Just so you know, I have autism, a mental disability that keeps me from recognizing other people's social cues. As a result, when I played through Dragon Age: Origins, I was constantly dependent on approval meters to tell me how much my party-members liked me. I also gave them gifts to further increase their approval of me, especially Feast Day gifts to maximize their approval of me.
But then comes that new game I'm playing right now, Dragon Age: Inquisition. Unlike Origins and DAII, I now have to recognize how much specific party-members like me based on their social cues and dialogue. Unfortunately, I can't do something like that, because again, I have autism.
Of course, I have another way of gauging how much my party-members like me, and that's probably unlocking their side-quests and completing them.
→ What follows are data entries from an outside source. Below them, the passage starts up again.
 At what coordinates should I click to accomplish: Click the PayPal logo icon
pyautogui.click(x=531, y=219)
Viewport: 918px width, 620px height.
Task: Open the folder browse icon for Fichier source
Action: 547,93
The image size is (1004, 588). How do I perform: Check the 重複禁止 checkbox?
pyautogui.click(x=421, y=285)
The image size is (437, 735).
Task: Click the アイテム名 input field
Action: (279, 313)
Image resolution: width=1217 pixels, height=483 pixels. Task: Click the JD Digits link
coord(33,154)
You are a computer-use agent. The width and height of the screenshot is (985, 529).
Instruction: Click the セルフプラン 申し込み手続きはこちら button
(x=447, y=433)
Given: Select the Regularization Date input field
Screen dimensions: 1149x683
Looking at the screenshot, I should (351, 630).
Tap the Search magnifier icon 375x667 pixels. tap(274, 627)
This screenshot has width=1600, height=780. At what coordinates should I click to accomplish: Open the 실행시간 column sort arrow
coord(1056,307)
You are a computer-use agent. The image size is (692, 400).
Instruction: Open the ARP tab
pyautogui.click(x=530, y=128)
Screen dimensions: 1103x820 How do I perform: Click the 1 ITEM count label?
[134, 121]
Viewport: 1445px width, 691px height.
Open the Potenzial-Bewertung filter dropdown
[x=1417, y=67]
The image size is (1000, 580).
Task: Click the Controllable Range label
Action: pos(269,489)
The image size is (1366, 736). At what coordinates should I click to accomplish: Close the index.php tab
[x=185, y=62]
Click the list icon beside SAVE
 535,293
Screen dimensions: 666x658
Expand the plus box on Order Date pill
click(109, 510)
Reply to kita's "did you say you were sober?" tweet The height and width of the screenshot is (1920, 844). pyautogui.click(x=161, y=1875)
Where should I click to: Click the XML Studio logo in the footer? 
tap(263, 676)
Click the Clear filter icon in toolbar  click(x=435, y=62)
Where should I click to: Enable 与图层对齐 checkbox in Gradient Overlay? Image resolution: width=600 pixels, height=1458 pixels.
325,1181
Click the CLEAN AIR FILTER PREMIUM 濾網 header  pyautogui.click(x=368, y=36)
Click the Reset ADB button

Technically, party-members of nearly any RPG tend to have character-arcs, whether within the main-quest itself or taking the form of side-quests. Once their character-arcs are fully resolved, they end up developing a better bond with the player. For example, Persona 4 had Social Links, whereby resolving the seven Investigation Team members' arcs and bonding with them, do they evolve their personas to reflect their fully-resolved character-arcs.
And that was what playing Dragon Age: Origins was like when I played it, as well. Party-members can bond with me better if I unlock and complete their side-quests, in other words, their character-arcs. Zevran was the only party-member without his own side-quest, and yet there was a random encounter where he ended up siding with either me or the Antivan Crows, depending on how much he liked me.
So surely, unlocking and completing side-quests in Inquisition will help me bond with my party-members just as much.